Let's first by clarifying the difference between a custodial vs a non-custodial wallet. In essence, it has to do with private keys that are associated to digital wallets. This private key enables crypto owners to perform transactions from their digital wallets. A Custodial digital wallet is where the digital wallet service provider (like Coinbase or Kraken) hold on to the private key on behalf of the user.
A non-custodial digital wallet is where the users holds the private key and is responsible for protecting their assets and proving ownership of the funds. This decision of custodial vs non-custodial wallets is done upon the purchase of the cryptocurrency by the user. There are pros and cons to both, primary have to do with security. The custodial wallets may be considered less secure as if an exchange or provider is hacked, the primary keys are compromised. With non-custodial wallets, if the user loses the private key, users could lose access to the funds.

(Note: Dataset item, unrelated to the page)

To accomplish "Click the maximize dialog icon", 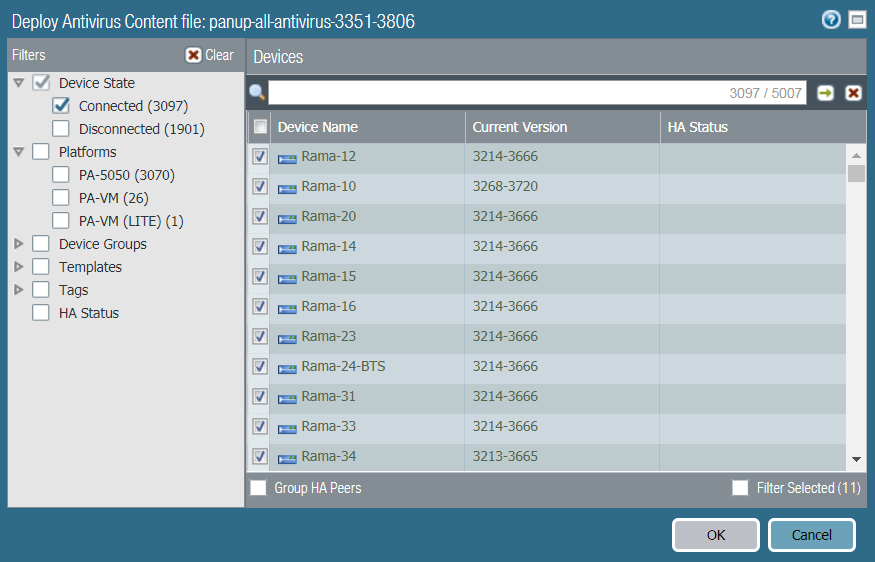I will (x=856, y=20).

What is Robinhood doing then?
Robinhood is rolling out a beta version of its non-custodial crypto wallet to 10,000 beta customers - which was announced in Q2 '22. The product is called Robinhood Wallet and will be the company’s first internationally-available app. The offering will be done with Polygon, a popular layer-two blockchain that plugs into Ethereum and makes the network faster and cheaper to use. The beta users will be able to purchase the Polygon MATIC token on Robinhood’s main exchange app and transfer it to their Robinhood provided wallet.
Additionally, beta users will be able to fund their wallets using USDC stablecoin tokens, trade and swap crypto and connect to dApps to earn yield, according to the company. Furthermore, users will also be able to access dApps directly on the Polygon network, including DeFi apps such as Uniswap, Balancer and Kyberswap, and metaverse games such as Decentraland.
Aren't Gas* or Transaction Fees Too High for a Blockchain Network?
*Gas or Transaction Fees, are transaction fees done on the blockchain network. Similar to a standard financial institution, every transaction has a different cost associated to it. In the blockchain world, many computers are using electricity to compute and verify transactions taking place. The fees are compensation to users, who provide the compute power to run and validate the transactions.
The value-add or differentiator according to Robinhood is that, it won’t charge Robinhood Wallet users network or gas fees for transactions, differentiating it from popular non-custodial wallets such as Metamask and Coinbase Wallet.
Seong Seog Lee, Robinhood crypto product manager has stated that gasless swap feature is, “an important step in lowering the friction for users to get started doing on-chain things.”
One of the reasons that Robinhood can probably forego the gas fees, is that Ethereum recently has gone through a merge, where it has switched from Proof-Of-Wor (PoW) to Proof-Of-Stake (PoS). This change will reduce Ethereum overhead by approximately 99%. Another reason for low or no cost, is due to partnership with Polygon, which uses "Layer 2" solution for processing transactions built on top of an existing blockchain. The goal with a layer 2 solution is to increase transaction speed and reduce costs by “rolling up” work before recording it on the primary blockchain.
Does Robinhood offer a Custodial Wallet and What's Next?
Yes it does - Robinhood rolled out a custodial crypto wallet to its users earlier this year and says it plans to complete a full rollout of the non-custodial wallet to 1 million+ users on the waitlist after the beta is complete, sometime before the end of 2022.
According to Lee, the next steps for the Product Team is to build out multi-chain support for the wallet beyond the Polygon ecosystem. “I think there are two or three main considerations [around going multi-chain], Lee said. “The first is, we do want to get this initial wallet out into the world and see what user feedback is like. I think the demand for multi-chain is something that we’re going to keep at the forefront if a lot of users are asking for it … I think number two is, if we think that going multi-chain ends up delivering a better, more liquid decentralized trading experience, that’s also something that will prompt us to go multi-chain. And the third is, in the future, as we look into use cases like NFTs, we think multi-chain might be a great, great way to achieve that goal.”